The realized-GARCH framework is extended to incorporate the two-sided Weibull distribution, for the purpose of volatility and tail risk forecasting in a financial time series. Further, the realized range, as a competitor for realized variance or daily returns, is employed as the realized measure in the realized-GARCH framework. Sub-sampling and scaling methods are applied to both the realized range and realized variance, to help deal with inherent micro-structure noise and inefficiency. A Bayesian Markov Chain Monte Carlo (MCMC) method is adapted and employed for estimation and forecasting, while various MCMC efficiency and convergence measures are employed to assess the validity of the method.
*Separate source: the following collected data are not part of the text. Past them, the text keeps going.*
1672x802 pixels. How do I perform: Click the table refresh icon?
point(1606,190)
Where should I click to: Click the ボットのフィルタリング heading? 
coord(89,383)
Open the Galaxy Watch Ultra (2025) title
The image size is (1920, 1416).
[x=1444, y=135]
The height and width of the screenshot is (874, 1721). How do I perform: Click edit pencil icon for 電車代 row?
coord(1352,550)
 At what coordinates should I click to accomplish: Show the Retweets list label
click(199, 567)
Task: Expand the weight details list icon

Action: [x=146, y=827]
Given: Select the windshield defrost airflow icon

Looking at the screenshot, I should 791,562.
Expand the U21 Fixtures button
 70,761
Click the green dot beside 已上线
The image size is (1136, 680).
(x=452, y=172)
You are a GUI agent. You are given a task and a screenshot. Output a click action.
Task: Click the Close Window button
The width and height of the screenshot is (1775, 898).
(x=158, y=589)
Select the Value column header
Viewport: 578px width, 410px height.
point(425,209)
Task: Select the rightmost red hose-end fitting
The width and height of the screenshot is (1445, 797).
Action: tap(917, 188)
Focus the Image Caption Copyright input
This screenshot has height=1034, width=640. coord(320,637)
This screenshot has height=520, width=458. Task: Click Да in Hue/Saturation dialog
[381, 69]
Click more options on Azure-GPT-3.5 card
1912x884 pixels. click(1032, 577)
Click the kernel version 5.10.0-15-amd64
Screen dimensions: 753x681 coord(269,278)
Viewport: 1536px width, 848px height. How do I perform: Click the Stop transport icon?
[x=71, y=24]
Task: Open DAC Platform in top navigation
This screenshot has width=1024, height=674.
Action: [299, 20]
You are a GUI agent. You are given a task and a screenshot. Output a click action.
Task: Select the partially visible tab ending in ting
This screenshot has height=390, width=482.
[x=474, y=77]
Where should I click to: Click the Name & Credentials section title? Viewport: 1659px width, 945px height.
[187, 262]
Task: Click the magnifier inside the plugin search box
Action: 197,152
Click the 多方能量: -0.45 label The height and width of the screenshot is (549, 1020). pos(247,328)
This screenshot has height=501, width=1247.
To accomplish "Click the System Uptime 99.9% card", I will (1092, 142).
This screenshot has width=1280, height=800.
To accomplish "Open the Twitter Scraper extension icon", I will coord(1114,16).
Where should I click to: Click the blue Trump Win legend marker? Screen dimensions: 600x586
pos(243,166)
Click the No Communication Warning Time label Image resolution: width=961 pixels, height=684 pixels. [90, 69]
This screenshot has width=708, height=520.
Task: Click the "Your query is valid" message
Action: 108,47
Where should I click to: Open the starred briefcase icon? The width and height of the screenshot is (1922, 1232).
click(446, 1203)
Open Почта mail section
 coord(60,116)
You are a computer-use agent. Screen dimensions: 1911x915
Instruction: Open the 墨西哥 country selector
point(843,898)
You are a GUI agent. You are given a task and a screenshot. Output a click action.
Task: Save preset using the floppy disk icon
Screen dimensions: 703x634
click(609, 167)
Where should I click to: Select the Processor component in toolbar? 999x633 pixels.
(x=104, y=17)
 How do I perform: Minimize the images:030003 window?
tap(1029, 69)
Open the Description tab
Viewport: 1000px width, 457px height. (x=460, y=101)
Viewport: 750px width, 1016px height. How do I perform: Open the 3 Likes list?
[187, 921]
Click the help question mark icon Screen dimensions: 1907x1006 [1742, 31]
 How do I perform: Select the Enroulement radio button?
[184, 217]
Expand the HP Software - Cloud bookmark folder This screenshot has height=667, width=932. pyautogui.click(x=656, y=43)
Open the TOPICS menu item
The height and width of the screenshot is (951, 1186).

In addition, the properties of the MCMC estimator are assessed and compared with maximum likelihood, via a simulation study. Compared to a range of well-known parametric GARCH and realized-GARCH models, tail risk forecasting results across seven market indices, as well as two individual assets, clearly favour the proposed realized-GARCH model incorporating the two-sided Weibull distribution; especially those employing the sub-sampled realized variance and sub-sampled realized range.

Suggested Citation

  • Chao Wang & Qian Chen & Richard Gerlach, 2019. "Bayesian realized-GARCH models for financial tail risk forecasting incorporating the two-sided Weibull distribution," Quantitative Finance, Taylor & Francis Journals, vol. 19(6), pages 1017-1042, June.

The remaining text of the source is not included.